UCLA stem cell researcher receives CIRM grant as part of stem cell “bank” initiative
Dr. Brigitte Gomperts, a member of the Eli and Edythe Broad Center for Regenerative Medicine and Stem Cell Research and associate professor of pediatric hematology/oncology, received a Tissue Collection for Disease Modeling grant of over $900,000 from the California Institute of Regenerative Medicine (CIRM). The award will support the collection of blood from patients with a progressive and potentially fatal lung disease, idiopathic pulmonary fibrosis (IPF), and the blood will be used to create induced pluripotent stem cells (iPSC). iPSC can become any cell in the body, similar to embryonic stem cells, but instead of coming from human embryos, scientists induce skin or blood cells back to a pluripotent state in the laboratory.
Gomperts’ grant builds on initial iPSC disease-in-a-dish research she is conducting with a generous gift from the Dave Steffy Stem Cell Research Fund for Idiopathic Pulmonary Fibrosis. Her research developed IPF related iPSC that are genetically identical to the people who donated the samples, providing a way for Gomperts to study the development of the disease in the laboratory and test drugs that may be effective against IPF.
The new award is part of a larger CIRM collaborative initiative that will generate and ensure the availability of high-quality, disease-specific iPSC through a Stem Cell Repository, or bank. The CIRM Stem Cell Repository, will make the new disease specific iPSC available to qualified and approved scientists to study and create disease-in-a-dish models, targets for therapy, and discover and develop new drugs to treat disease.
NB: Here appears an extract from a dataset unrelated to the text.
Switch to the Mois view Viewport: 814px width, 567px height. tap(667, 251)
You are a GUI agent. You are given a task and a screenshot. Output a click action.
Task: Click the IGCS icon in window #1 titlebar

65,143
IPF causes scarring of the lungs, eventually, making it impossible for patients to breathe. The disease affects more than 200,000 people in the USA and more than two thirds of patients diagnosed with IPF die within five years. The true prevalence of the disease is unknown because it may go unrecognized and undiagnosed for many years. Gomperts research and contribution to the CIRM initiative will help improve the understanding of IPF and possibly identify therapies that will greatly affect the quality of life for IPF patients in California, the nation, and the world.